Learning shadows to predict quantum ground state correlations

TL;DR

This paper presents a novel variational method inspired by shadow tomography to efficiently approximate quantum ground state correlations, enabling better predictions of local observables and correlations in quantum spin systems.

Contribution

The authors introduce a shadow tomography-inspired variational scheme that uses a bag of parametrized snapshots to estimate ground state correlations more comprehensively than traditional density matrix methods.

Findings

Method efficiently predicts ground state energy and correlations.

Numerical results show the approach is parallelizable and computationally feasible.

The scheme captures correlations beyond reduced density matrices.

Abstract

We introduce a variational scheme inspired by classical shadow tomography to compute ground state correlations of quantum spin Hamiltonians.
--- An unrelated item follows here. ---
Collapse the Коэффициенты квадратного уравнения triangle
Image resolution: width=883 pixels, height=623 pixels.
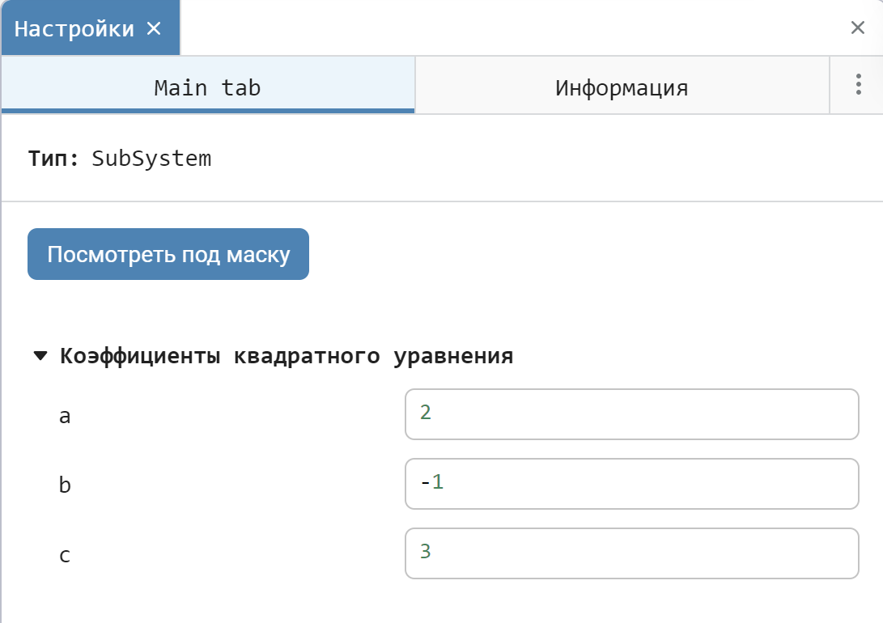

Shadow tomography allows for efficient reconstruction of expectation values of arbitrary observables from a bag of repeated, randomized measurements, called snapshots, on copies of the state $\rho$. The prescription allows one to infer expectation values of $M$ $k-$local observables to accuracy $\epsilon$ using just $N \sim 3^k \text{log}M /\epsilon^2$ snapshots when measurements are performed in locally random bases. Turning this around, a bag of snapshots can be considered an efficient representation of the state $\rho$, particularly for estimating low-weight observables, such as terms in a local Hamiltonian needed to estimate the energy. Inspired by this, we consider a variational scheme wherein a bag of $N$ parametrized snapshots is used to represent the putative ground state of a desired local spin Hamiltonian and optimized to lower the energy with respect to it. Additional constraints in the form of positivity of reduced density matrices, motivated by work in quantum chemistry, are employed to ensure compatibility of the predicted correlations with the underlying Hilbert space. Unlike reduced density matrix approaches, learning the underlying distribution of measurement outcomes allows one to further correlations beyond those in the constrained density matrix. We show, with numerical results, that the proposed variational method can be parallelized, is efficiently simulable, and yields a more complete description of the ground state.